Des Bulles Carrées ne répond plus


Vers l’infini et au-delà

Je ne vais pas y aller par quatre chemins: Des Bulles Carrées, c’est terminé. Oui, c’est le moment où vous lancez des “By Jove”, des “Saperlipopette” ou des “Par Toutatis”. C’est la vie, c’est comme ça. Parfois les bulles de BD – même si elles sont carrées comme les oeufs de Picsou – explosent en vol comme si elles étaient de savon.

Tout à une fin, et je dois avouer qu’en écrivant ces quelques lignes, je suis un peu nostalgique. Cette histoire d’amour a duré trois ans, il paraît que c’est déjà pas mal. Et puis on sait tous que les histoires d’amour finissent mal en général. Merci à Slate.fr de m’avoir donné cet espace, merci à vous lecteurs de m’avoir envoyé tant de commentaires sympathiques et d’être, pour certains, devenus des fidèles.

Mais si ce blog disparaît, moi je reste bien vivante! Ce ne sera pas le Grand Rien. Vous pourrez retrouver parfois mes chroniques sur le site de Slate.fr, mais aussi plus ponctuellement pour L’Imparfaite (j’y parle sexualité et BD), Snatch ou encore Beaux-Arts magazine. Et ailleurs, si on me propose.

Si j’étais parfois bavarde dans mes chroniques, je me sens affreusement maladroite pour dire au revoir. Je vous ai donc fait une petite sélection de papiers pour essayer d’embrasser ce que j’ai tenté de faire avec ce blog en trois ans et 179 articles. Et puis, voilà, basta.

Faire résonner l’actualité et la BD

Le principe fondateur de ce blog était de mettre en résonance l’actualité et la BD. Tous les matins en allumant la radio ou en ouvrant un journal, des informations très diverses m’ont fait penser, d’une façon ou d’une autre, au neuvième art. Ainsi le conflit en Libye m’évoquait Buck Danny ou encore les différents styles de BD de guerre. Je me suis demandée qui Tintin soutiendrait pendant le Printemps arabe alors que Fukushima rappelle immanquablement la culture de la catastrophe dans les mangas.

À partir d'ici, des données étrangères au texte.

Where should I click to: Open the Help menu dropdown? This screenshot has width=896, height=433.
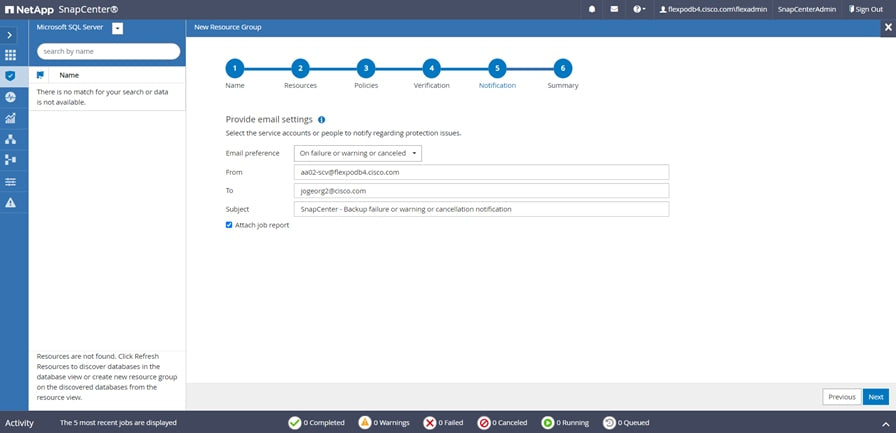[639, 9]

Quand Breivik massacre des innocents en Norvège, c’est Bilal qui me vient à l’esprit. Quand l’ennemi public s’appelle H1N1, j’entends le N14 de Tintin. Quand DSK commet les frasques que l’on sait un hôtel new-yorkais, je sais malheureusement que la BD a popularisé le fantasme de la femme de chambre. Parfois, je l’avoue, j’ai frôlé le mauvais goût. Après le crash du Rio-Paris, je me suis dit qu’en BD, les accidents d’avion sont rarement mortels. Ou que le neuvième art regorgeait d’idées pour cacher des cadavres mieux que Dupont-de-Ligonnès.

I <3 Astérix

Les plus fidèles auront remarqué certaines constances au fil de mes articles. J’ai ainsi convoqué moult fois Astérix pour décrypter l’actualité, que ce soit pour analyser le duel Copé-Fillon, pour parler des Jeux Olympiques ou du tournoi des 6 nations ou encore pour évoquer la crise du logement. Est-ce vraiment étonnant? Astérix, même si les derniers albums sont mauvais, est une des séries les plus marquantes de l’histoire de la BD n’en déplaise à Éric Le Boucher.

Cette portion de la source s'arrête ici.